● **Página**
◇ ◇ ◇

Perdidamente

Sonia Marques
Clube da Escrita Afetuosa
4 min readJun 9, 2022

Desafio 01jun22 — Clube da Escrita

fonte: pixabay.com

Dia desses, estava fuçando na internet, querendo encontrar fotos dos anos 20 da região de Porto Alegre e arredores. Não era de varde, como diria minha tia. Meu propósito era compilar informações dos modos e costumes da época, para um texto posterior. Essa viagem no tempo foi tão interessante, que me levou por outras décadas e, quando percebi, estava diante do prédio que adorava em minha tenra juventude.

_ “Maninha, coloca na tua bolsa nossas coisas.” Eu socava, literalmente, dois pacotes de Pastelina e um de balas Azedinhas. Minha bolsinha bege, comprada na Feira de Acari no Rio de Janeiro, ficava estufada. Entretanto, logo, logo, íamos esvaziá-la.

Praticamente todos os domingos, eu, meu irmão e alguns amigos da vizinhança, por volta das duas da tarde, rumávamos, em comboio, ao Cine Marrocos. Andávamos cerca de dois quilômetros pela rua José de Alencar. Plana, sem quebradas. Fazíamos uma algazarra das boas. Bem equilibrada de meninos e meninas; entre dez, na maioria das vezes. Intercalávamos puxões, risadas, flertes e todo tipo de conversas. Mexericos imperavam, é claro. Excitados, quando em frente à Igreja do Menino Deus, dobrávamos na Av. Getúlio Vargas. À direita, o segundo prédio, era o majestoso Cinema. A bilheteria à direita, na beira da calçada. Quando o filme era daqueles esperados, a fila virava a esquina. Mas sempre conseguíamos entrar. O Cine Marrocos era enorme, tinha mais de mil lugares. O teto era em forma de arco. Num único salão, todo azul, fileiras e mais fileiras de cadeiras, culminavam com a magnífica tela. Um desbunde para a época.

◇ ◇ ◇

● **Enunciado**
Reproduza do texto, sem mudar nada, o trecho que vai de "fonte: pixabay.com" até "logo, íamos esvaziá-la.". As linhas a seguir não têm relação com o texto.

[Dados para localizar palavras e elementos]

◇ ◇ ◇

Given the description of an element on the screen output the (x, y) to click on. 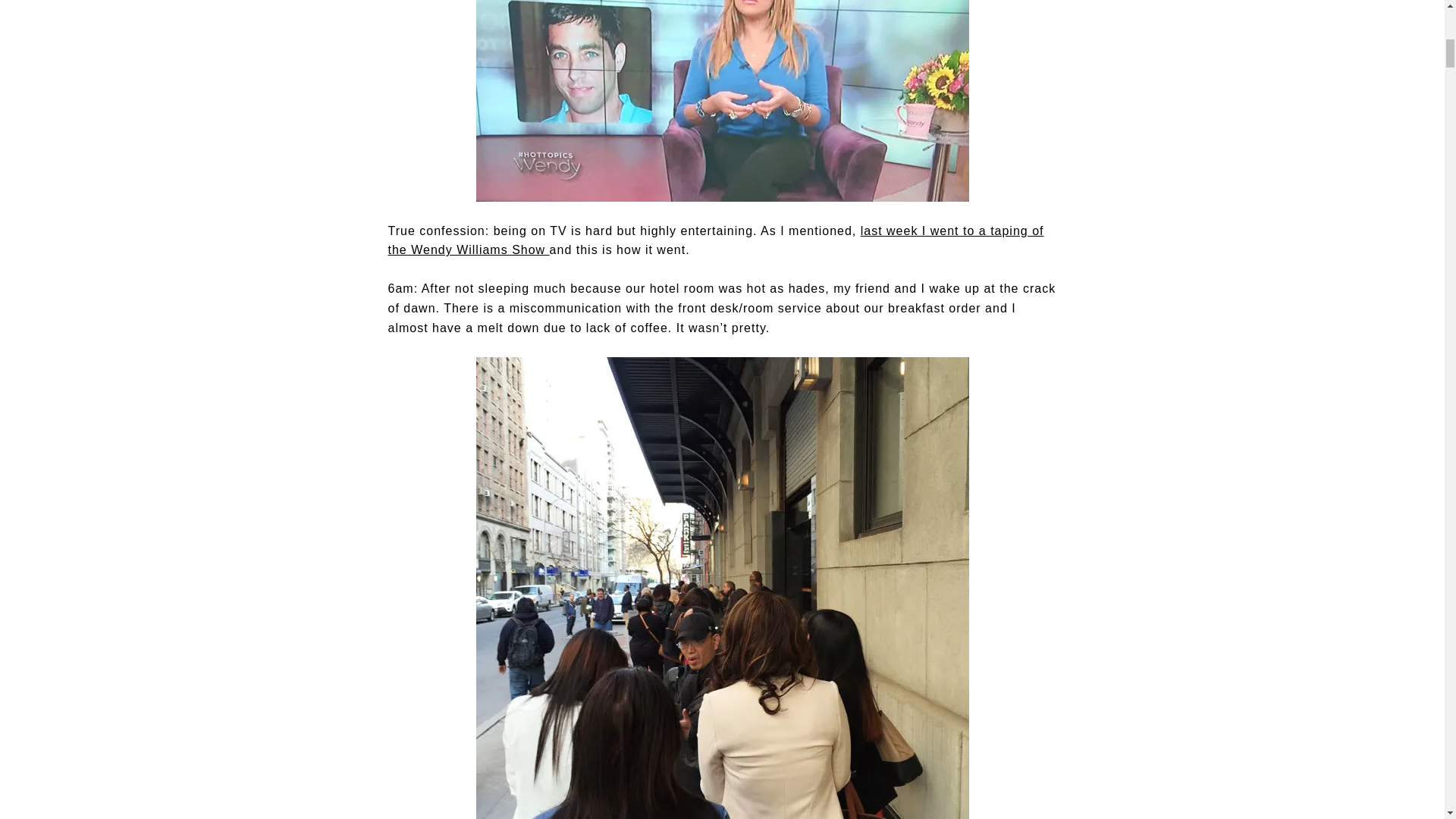
last week I went to a taping of the Wendy Williams Show  (715, 240)
Given the description of an element on the screen output the (x, y) to click on. 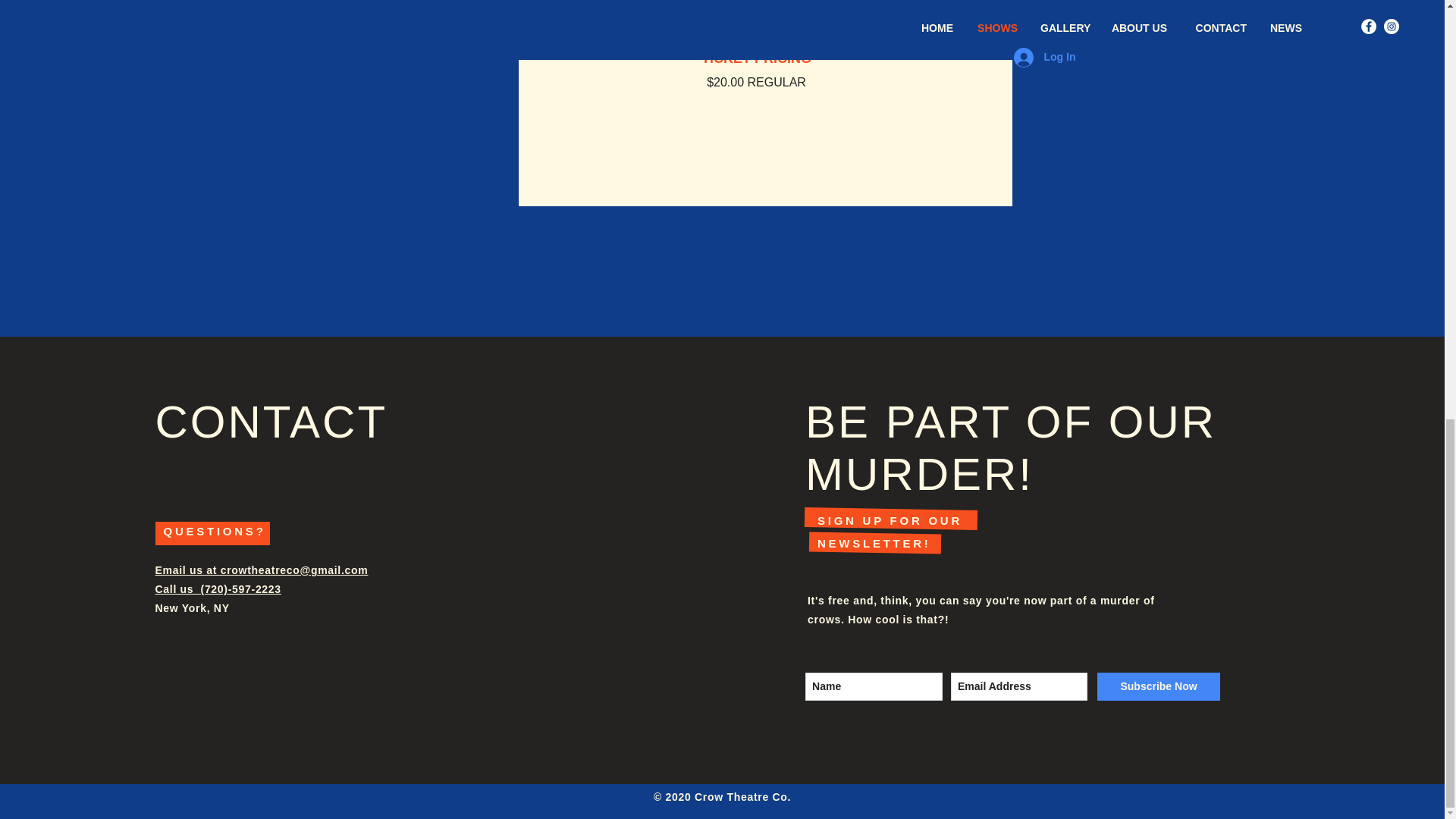
Buy Tickets! (755, 3)
Subscribe Now (1158, 686)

◇ ◇ ◇

● **Resposta esperada**
fonte: pixabay.com

Dia desses, estava fuçando na internet, querendo encontrar fotos dos anos 20 da região de Porto Alegre e arredores. Não era de varde, como diria minha tia. Meu propósito era compilar informações dos modos e costumes da época, para um texto posterior. Essa viagem no tempo foi tão interessante, que me levou por outras décadas e, quando percebi, estava diante do prédio que adorava em minha tenra juventude.

_ “Maninha, coloca na tua bolsa nossas coisas.” Eu socava, literalmente, dois pacotes de Pastelina e um de balas Azedinhas. Minha bolsinha bege, comprada na Feira de Acari no Rio de Janeiro, ficava estufada. Entretanto, logo, logo, íamos esvaziá-la.